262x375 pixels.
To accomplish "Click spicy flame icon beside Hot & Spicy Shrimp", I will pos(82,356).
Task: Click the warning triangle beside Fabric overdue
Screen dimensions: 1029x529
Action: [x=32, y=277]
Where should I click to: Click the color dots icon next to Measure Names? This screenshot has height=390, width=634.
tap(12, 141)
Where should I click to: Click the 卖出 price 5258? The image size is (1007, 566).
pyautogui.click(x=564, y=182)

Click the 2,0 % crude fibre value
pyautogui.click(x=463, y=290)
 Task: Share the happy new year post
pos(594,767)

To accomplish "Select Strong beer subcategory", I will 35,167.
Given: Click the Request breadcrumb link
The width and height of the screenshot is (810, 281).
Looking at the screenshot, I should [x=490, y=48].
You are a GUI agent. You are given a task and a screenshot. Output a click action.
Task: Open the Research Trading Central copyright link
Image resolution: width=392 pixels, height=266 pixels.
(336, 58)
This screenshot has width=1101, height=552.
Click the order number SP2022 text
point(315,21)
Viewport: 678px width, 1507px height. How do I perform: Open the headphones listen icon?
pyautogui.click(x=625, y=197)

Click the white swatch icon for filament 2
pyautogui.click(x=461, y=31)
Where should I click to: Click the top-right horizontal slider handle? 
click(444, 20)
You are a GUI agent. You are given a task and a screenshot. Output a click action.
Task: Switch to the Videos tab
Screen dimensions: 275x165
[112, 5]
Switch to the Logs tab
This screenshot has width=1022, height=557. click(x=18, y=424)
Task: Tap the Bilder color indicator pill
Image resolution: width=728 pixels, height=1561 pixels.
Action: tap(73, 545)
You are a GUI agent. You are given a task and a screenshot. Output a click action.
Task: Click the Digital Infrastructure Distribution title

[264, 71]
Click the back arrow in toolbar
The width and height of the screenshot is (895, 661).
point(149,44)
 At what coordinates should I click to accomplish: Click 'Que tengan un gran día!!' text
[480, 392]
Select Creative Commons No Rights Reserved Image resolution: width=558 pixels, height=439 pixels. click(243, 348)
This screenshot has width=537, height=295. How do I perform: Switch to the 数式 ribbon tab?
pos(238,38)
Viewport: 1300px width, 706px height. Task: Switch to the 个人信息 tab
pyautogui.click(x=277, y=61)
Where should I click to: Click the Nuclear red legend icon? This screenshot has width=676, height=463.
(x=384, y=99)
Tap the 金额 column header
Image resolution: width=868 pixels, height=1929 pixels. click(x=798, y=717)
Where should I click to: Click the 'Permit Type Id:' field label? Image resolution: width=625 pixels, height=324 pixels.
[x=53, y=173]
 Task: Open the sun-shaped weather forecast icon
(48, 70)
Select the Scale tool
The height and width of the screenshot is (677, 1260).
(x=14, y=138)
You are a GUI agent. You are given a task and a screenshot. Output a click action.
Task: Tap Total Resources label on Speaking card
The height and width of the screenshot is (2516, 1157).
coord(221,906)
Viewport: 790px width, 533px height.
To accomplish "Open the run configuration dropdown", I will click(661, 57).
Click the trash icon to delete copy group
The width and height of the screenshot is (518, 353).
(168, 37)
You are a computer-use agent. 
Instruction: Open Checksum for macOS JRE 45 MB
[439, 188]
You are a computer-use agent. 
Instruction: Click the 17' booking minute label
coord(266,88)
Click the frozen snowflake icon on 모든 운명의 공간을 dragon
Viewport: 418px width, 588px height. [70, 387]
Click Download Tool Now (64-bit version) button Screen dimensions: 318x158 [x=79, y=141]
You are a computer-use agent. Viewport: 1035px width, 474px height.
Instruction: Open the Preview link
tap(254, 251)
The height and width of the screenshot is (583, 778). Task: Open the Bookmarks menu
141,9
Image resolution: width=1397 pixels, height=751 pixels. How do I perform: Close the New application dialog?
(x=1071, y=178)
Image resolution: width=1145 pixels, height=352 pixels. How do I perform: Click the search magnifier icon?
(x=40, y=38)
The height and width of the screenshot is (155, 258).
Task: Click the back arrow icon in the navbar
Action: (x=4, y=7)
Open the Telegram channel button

• • • •

**Task objective:**
How many lines in the entries contain the string "button"? Answer with the number only.

**Response to the task:**
2